There is instructions on the official mysql images page i.e. https://hub.docker.com/_/mysql/ i tried to use the instructions to load the data outside but could not get it to work. Luckily little googling led me to another image we can use.

run the following command:

docker run --name mysql-data -v /Users/nidash/data:/var/lib/mysql -p 3306:3306 -d dgraziotin/mysql

This will pull dgraziotin/mysql image and expose the 3306 port to use.

Now give the following command docker ps this shows the some-mysql container working, great job. 

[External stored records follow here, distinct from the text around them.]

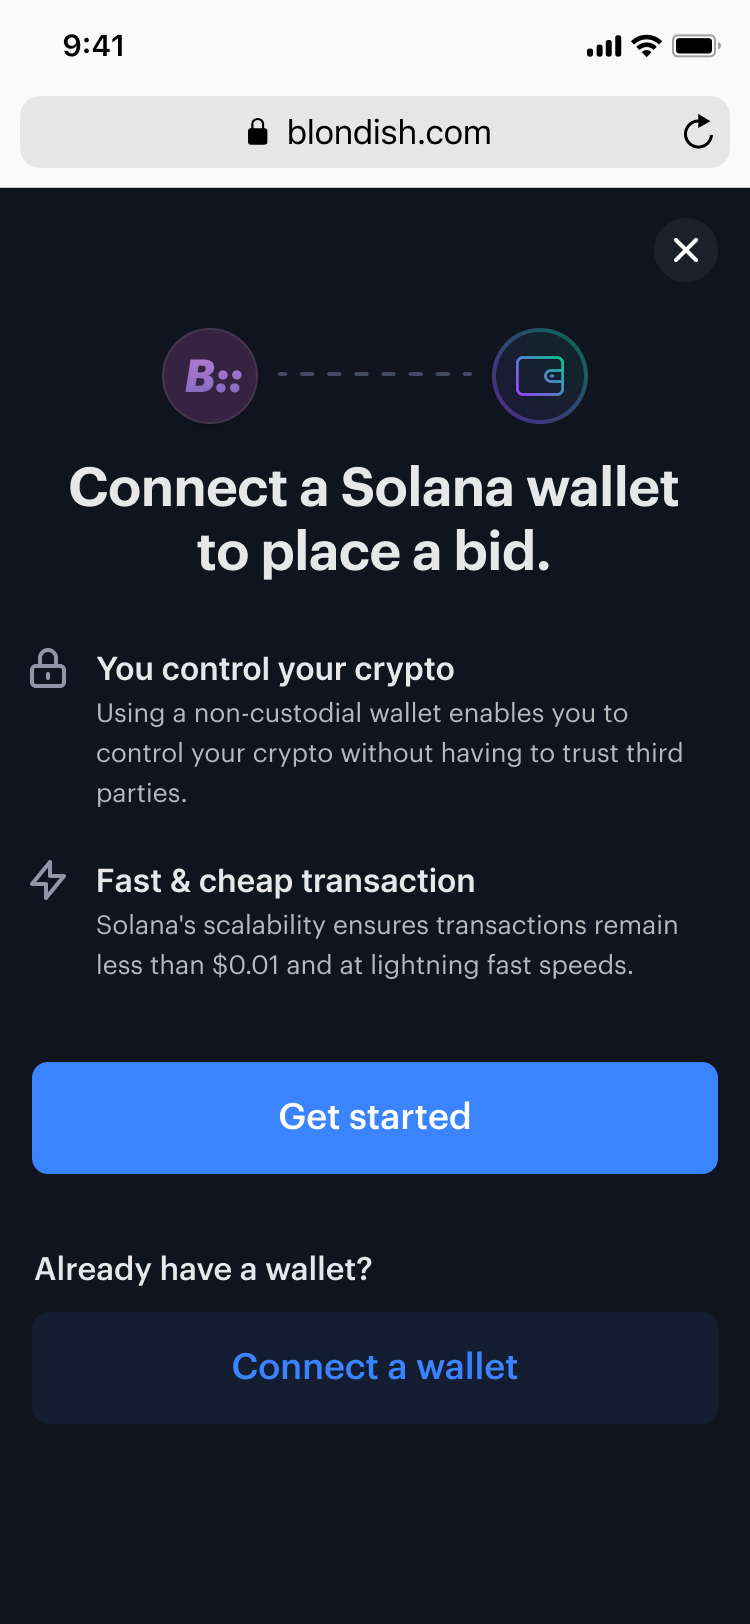
Task: Tap the battery icon in status bar
Action: (697, 46)
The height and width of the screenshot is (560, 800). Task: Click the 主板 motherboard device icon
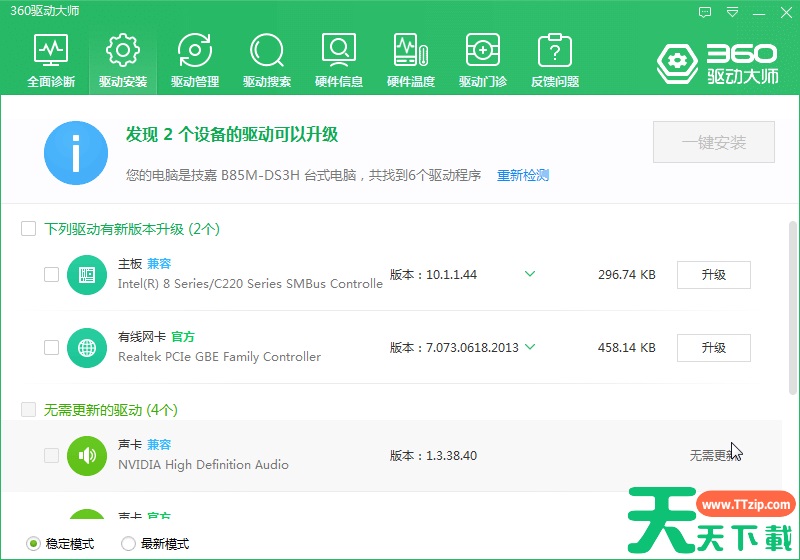coord(87,274)
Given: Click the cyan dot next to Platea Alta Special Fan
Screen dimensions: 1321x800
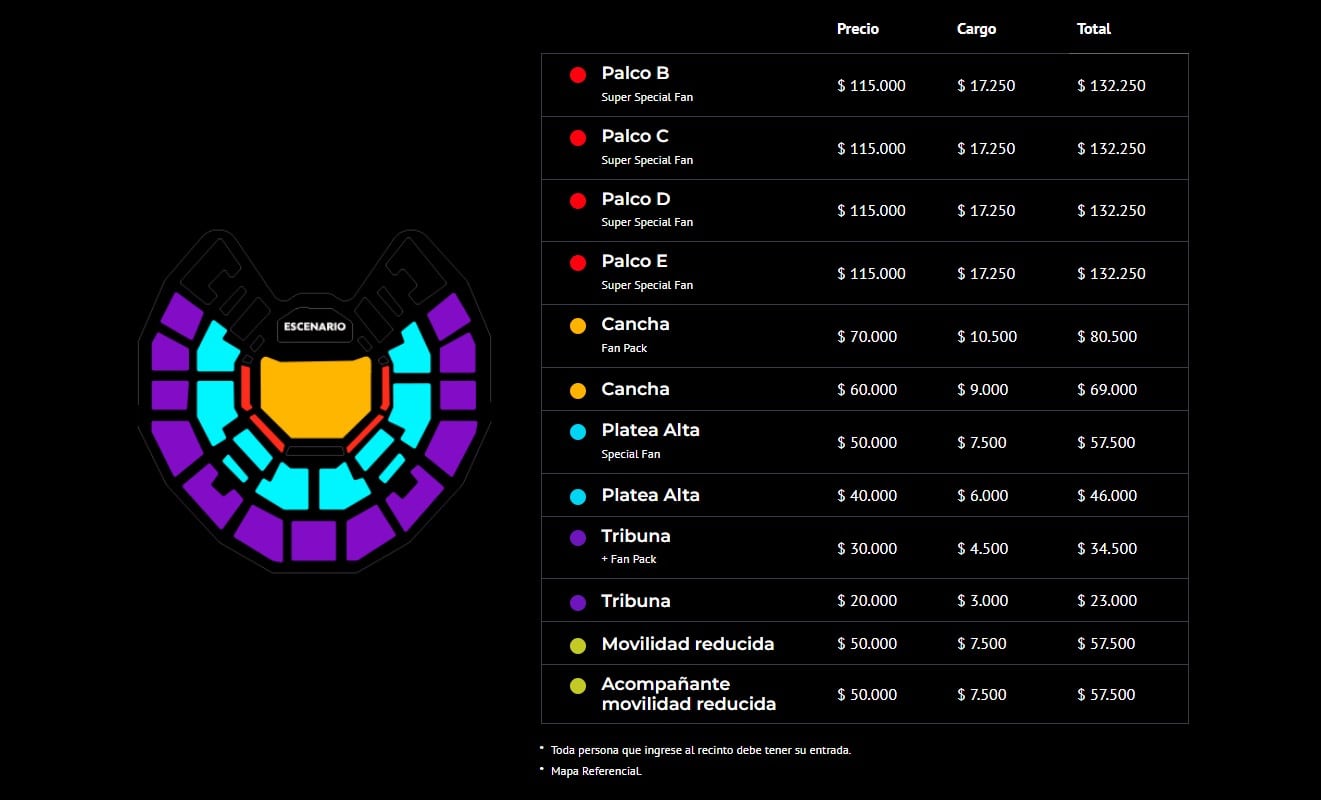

The first time you create the container this will also create an additional user called admin with a random generated password, to find the password you need to look at the docker logs like so.

docker logs mysql-data

So this shows the password like below:

You can now connect to this MySQL Server using: mysql -uadmin -p47nnf4FweaKu -h -P Please remember to change the above password as soon as possible! MySQL user 'root' has no password but only allows local connections

Using a mysql client connect to the mysql server and change your password eg.

SET PASSWORD FOR 'admin'@'%' = PASSWORD('password');
Now we need to the drupal container to be up as well, so here is the command to use.

docker run -d -p 8000:80 -v /Users/nidash/work/drupal7/:/var/www -v /Users/nidash/work/drupal7/sites/all/default/files:/var/www/sites/default/files  drupalprogrammer/nginx-drupal

We need to map 2 volumes, /Users/nidash/work/drupal7 or where the codebase is to /var/www and because drupal is drupal and has files inside the code base, we need to map and mount this separately hence the other -v.

Complete the installation and that is it. Ensure the database host name is set as the IP the docker-machine env default command reports.